15 años de pruebas y errores: Cómo logramos fabricar lámparas UV que duren mucho tiempo
Al principio, no éramos expertos en este campo. Durante mucho tiempo, simplemente poníamos una etiqueta en las piezas provenientes de los fabricantes originales y listo. Pero después de 15 años de experimentación, nos dimos cuenta de que, si queremos que una lámpara resista las condiciones extremas de un taller de producción, no podemos simplemente comprarla lista para usar.
La mayoría de las lámparas UV mueren antes de cumplir su vida útil. Normalmente, eso ocurre porque el sello de los electrodos no es adecuado o porque el cuarzo no es lo suficientemente puro. Pasamos una década y media intentando solucionar esos problemas. ¿Por qué? Porque nadie quiere detener la línea de producción a las 3 de la mañana solo porque una lámpara se ha quemado.
El desafío del calor
Aquí está el problema: equilibrar la potencia y la longitud de la lámpara. Si se aplica demasiada energía a un tubo corto, este se calienta peligrosamente. Es un equilibrio delicado. Calibramos las tensiones para que funcionen bien con los balastos, de modo que el arco eléctrico permanezca estable sin derretir el vidrio.
Si se aplica demasiada corriente a una lámpara que no puede soportar ese calor, el cuarzo se deforma. Los electrodos también comienzan a desplazarse. Es un desastre. Nos aseguramos de que la intensidad UV sea constante en toda la lámpara, para evitar zonas donde no haya luz UV suficiente.
Los detalles importantes
Usamos cuarzo fundido de alta pureza. Si el vidrio es barato, en realidad absorbe la luz UV en lugar de dejarla pasar.

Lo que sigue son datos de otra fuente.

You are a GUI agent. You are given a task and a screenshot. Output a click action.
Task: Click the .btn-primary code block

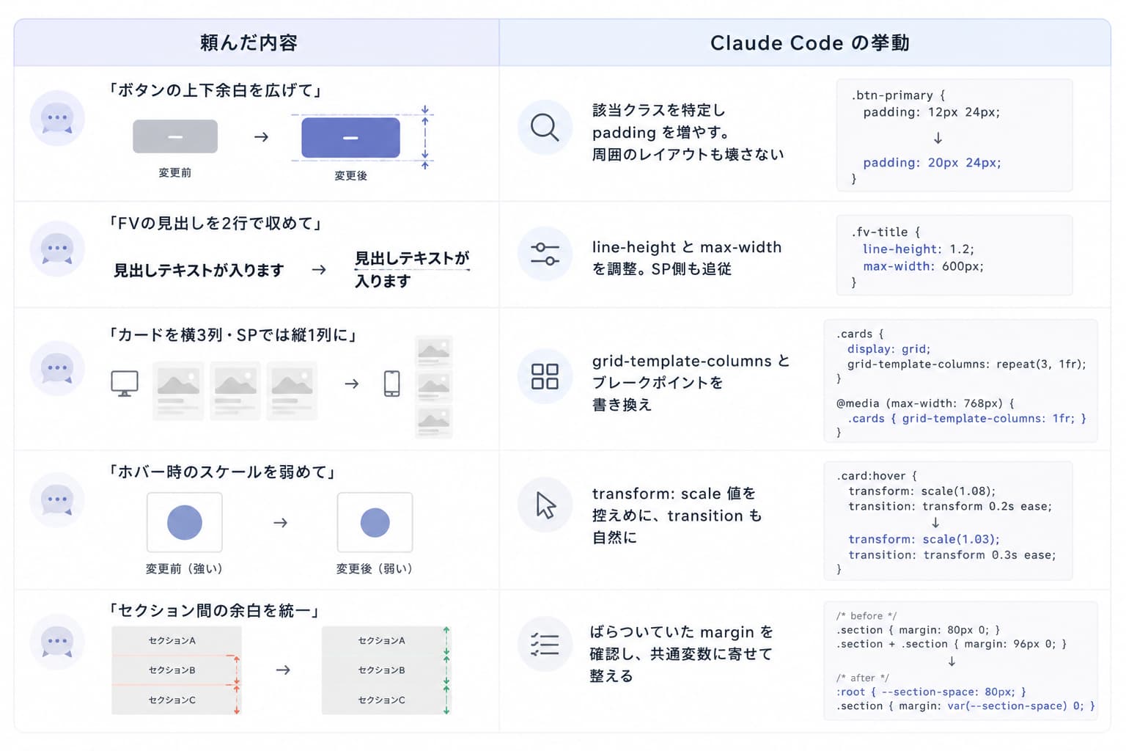(x=954, y=136)
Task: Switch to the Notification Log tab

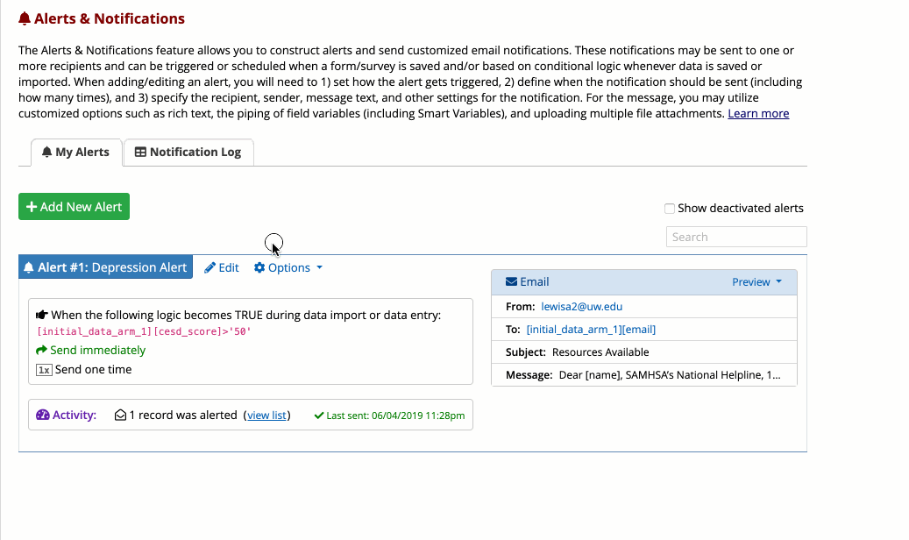Action: click(188, 153)
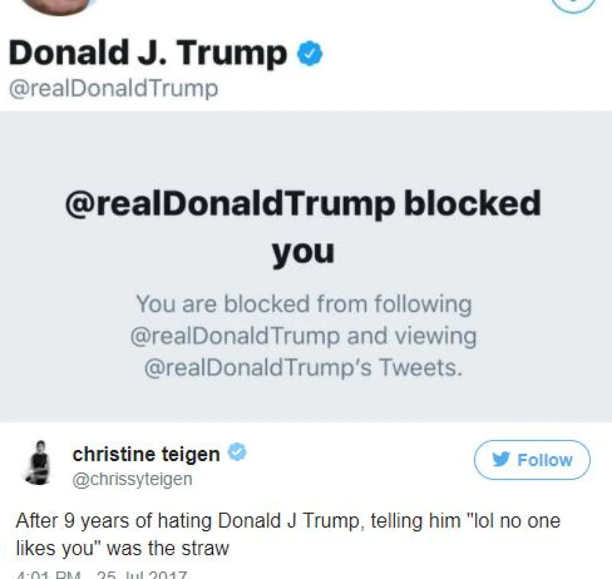Click the partially visible circular button top-right
The height and width of the screenshot is (579, 612).
click(573, 4)
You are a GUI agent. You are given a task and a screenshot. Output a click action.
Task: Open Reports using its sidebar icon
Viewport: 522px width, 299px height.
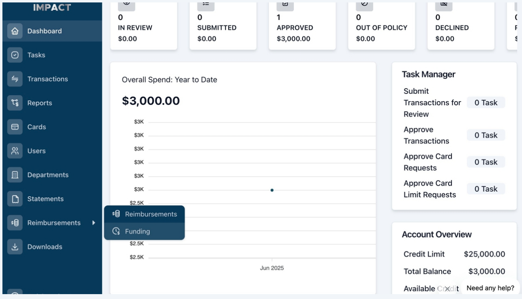(x=15, y=103)
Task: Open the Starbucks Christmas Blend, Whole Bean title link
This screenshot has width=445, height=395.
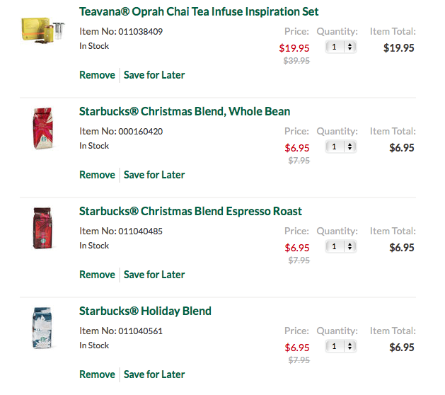Action: click(x=185, y=112)
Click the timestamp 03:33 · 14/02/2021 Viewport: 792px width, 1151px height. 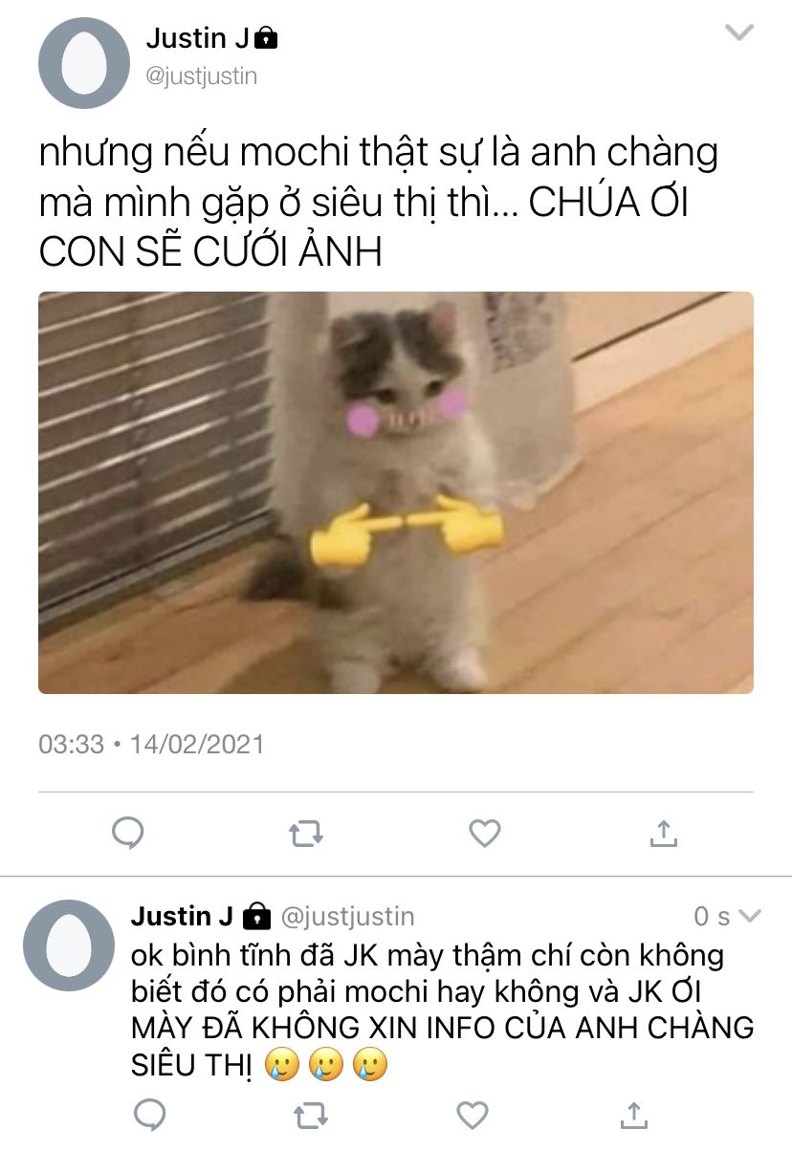pyautogui.click(x=151, y=744)

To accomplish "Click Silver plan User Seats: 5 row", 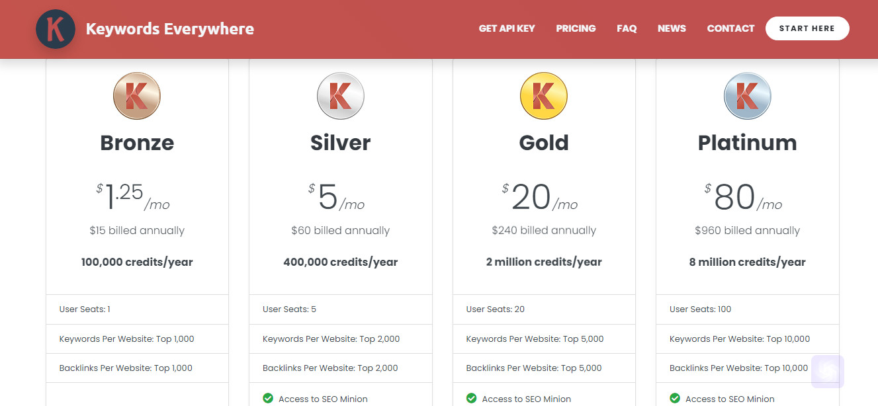I will pos(341,309).
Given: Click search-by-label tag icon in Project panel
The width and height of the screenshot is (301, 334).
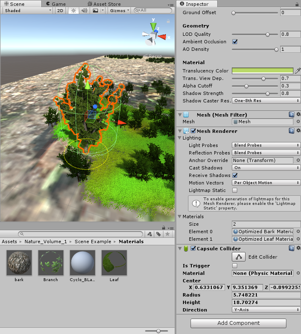Looking at the screenshot, I should 158,234.
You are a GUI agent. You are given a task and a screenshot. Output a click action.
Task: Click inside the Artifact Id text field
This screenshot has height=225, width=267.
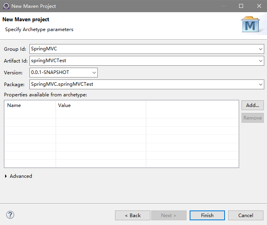point(144,61)
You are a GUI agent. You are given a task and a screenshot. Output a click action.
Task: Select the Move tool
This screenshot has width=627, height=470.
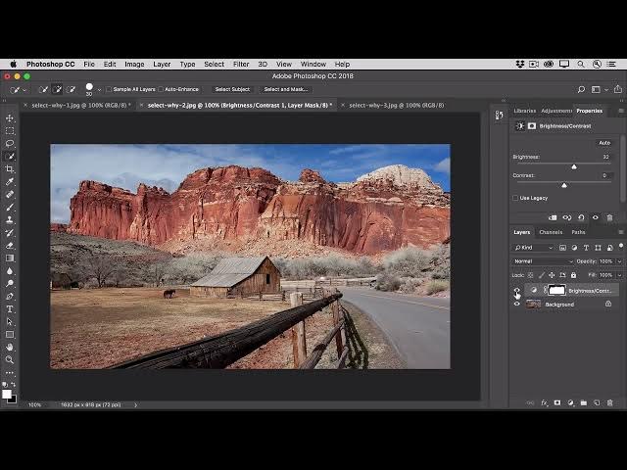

Eso representa un desperdicio de energía y dinero.
Luego están las conexiones. Utilizamos conectores estándar, ya que sabemos que lo que uno quiere es una pieza que se adapte perfectamente a su equipo existente. Pero somos muy selectivos con la calidad de las conexiones. Un conector suelto puede causar arcos eléctricos, lo cual daña el socket. Simplemente eso. Fabricamos los extremos de las lámparas de manera que sean resistentes y seguros, para que puedan soportar las condiciones extremas en las que se utilizan.
La realidad
Estas lámparas son muy potentes. Están diseñadas para líneas de curado de alta velocidad y túneles de esterilización, donde se necesita una gran cantidad de luz UV-C.
Pero hay un problema: se calientan mucho. Realmente mucho.
La luz UV de alta intensidad genera mucha energía infrarroja. Si se colocan estas lámparas en una caja cerrada sin un sistema de enfriamiento adecuado, se generarán problemas. Cuando la circulación de aire es débil, la temperatura aumenta y la vida útil de la lámpara disminuye drásticamente.
Le daremos las especificaciones exactas que necesita, pero debe asegurarse de que su sistema de enfriamiento pueda manejar todo ese calor.